Did you get a text message from your bank saying there has been unusual activity on your account and ask you to click on an internet link? If you clicked, you may have given hackers access to your account.
ZD Net reports almost 4,000 smartphone users were tricked into clicking through as part of a mobile phishing campaign. Most of the victims were in the U.S. and Canada, according to mobile cybersecurity company Lookout. The scam is designed to get people to visit a website that looks like their bank site, but it's a trick to lure victims into giving up their login information and other details.
How was it discovered? ZDNet reports that the hackers left part of their infrastructure exposed. Lookout was able to identify nearly 4,000 IP addresses that visited the fake website.
The hackers reportedly didn't know which bank the victims used. But they sent out a huge blast of messages from different banks to multiple people. By the law of averages, some would match the right bank to the right person.
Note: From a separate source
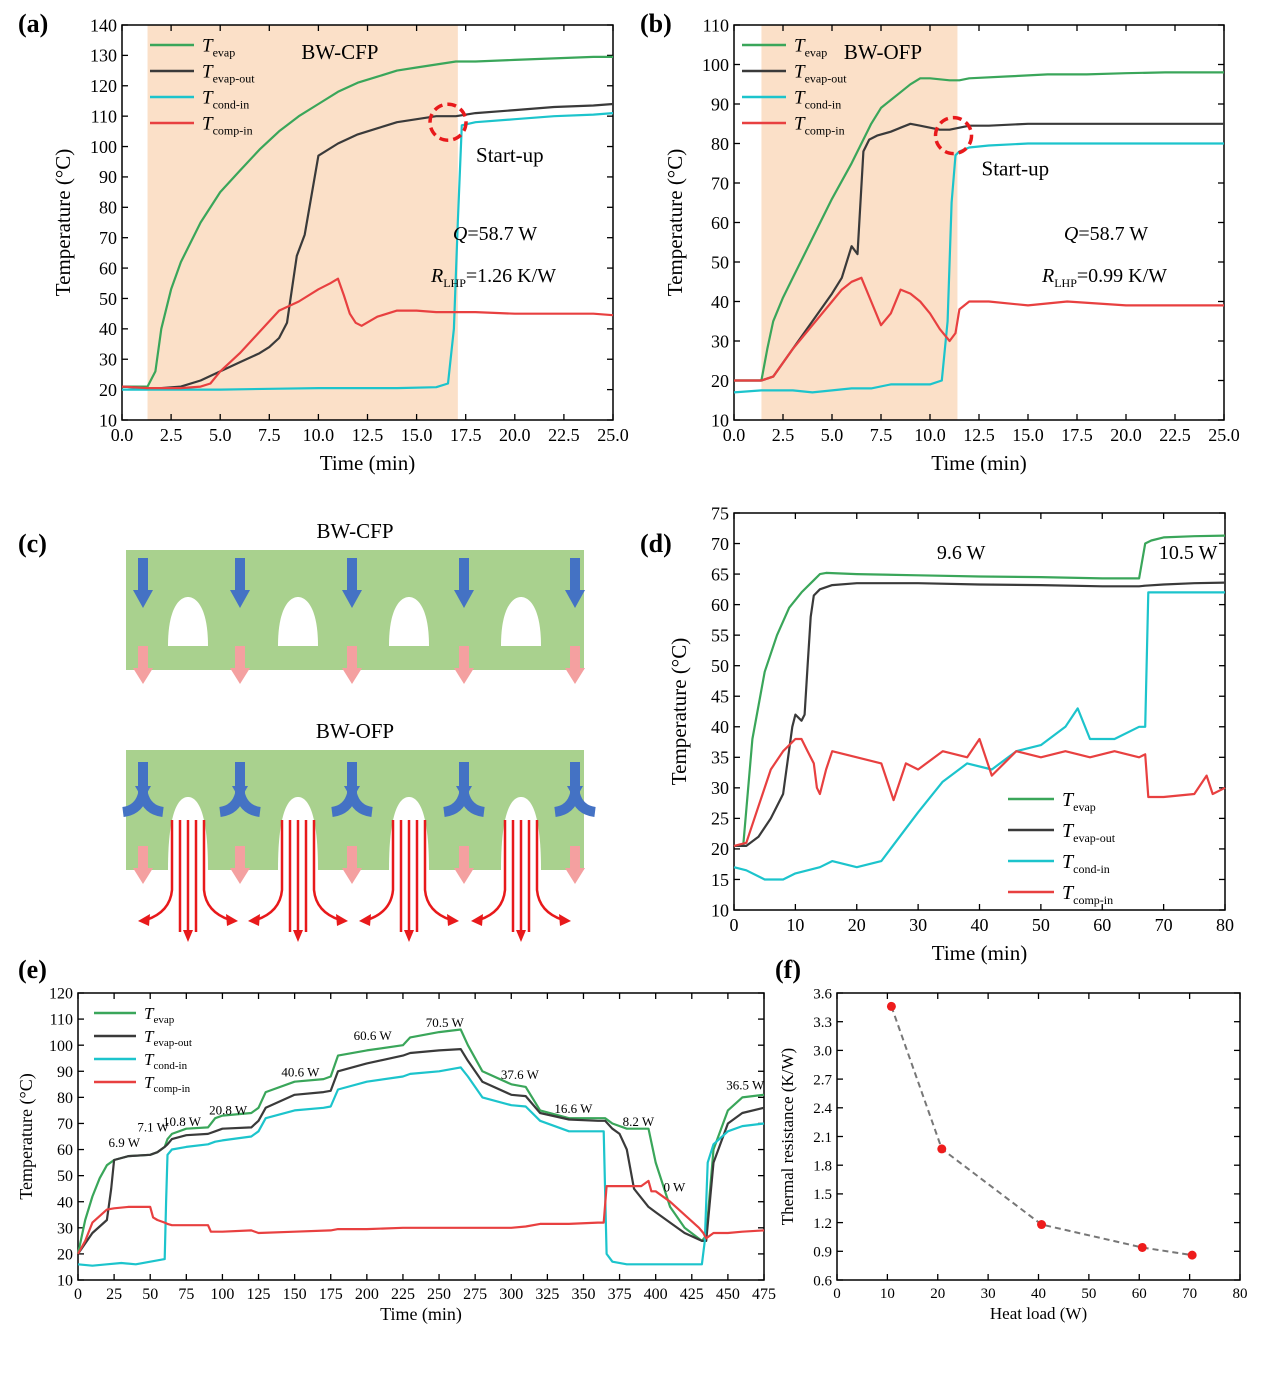 Image resolution: width=1280 pixels, height=1392 pixels. Describe the element at coordinates (575, 676) in the screenshot. I see `cfp-heat-arrow-icon` at that location.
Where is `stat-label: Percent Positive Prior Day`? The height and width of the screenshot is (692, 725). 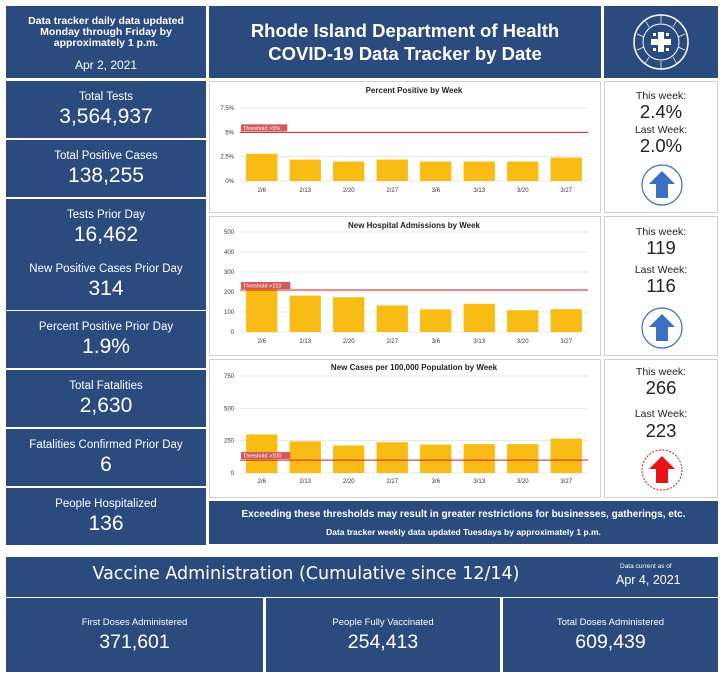 stat-label: Percent Positive Prior Day is located at coordinates (106, 327).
ZDNet reports there were more than 200 bogus websites set up for this, designed to look like mobile versions of the websites of real banks.
Information that was taken included login information, answers to security questions, card expiration dates and bank account numbers. The hackers could then take money out of the accounts or sell the information to others, according to ZDNet.
All the phishing sites have reportedly been removed and the banks have been notified, but someone is likely already trying to build a similar scheme right now.
It's always a safe bet to never click on any links or call any phone numbers sent to you from unsolicited calls, texts or emails. If you get a text like this, you should either call the business directly at a known phone number or log in to their known website. And you should always sign up for two-factor authentication, which usually means the business will send you a text message or email with a temporary code to log in.
It's also important to make sure to not use the same login and password on multiple accounts. And if the site requires a security question, make up a nonsensical answer. For example, if they ask your mother's maiden name, write "grapefruit" or something you will remember.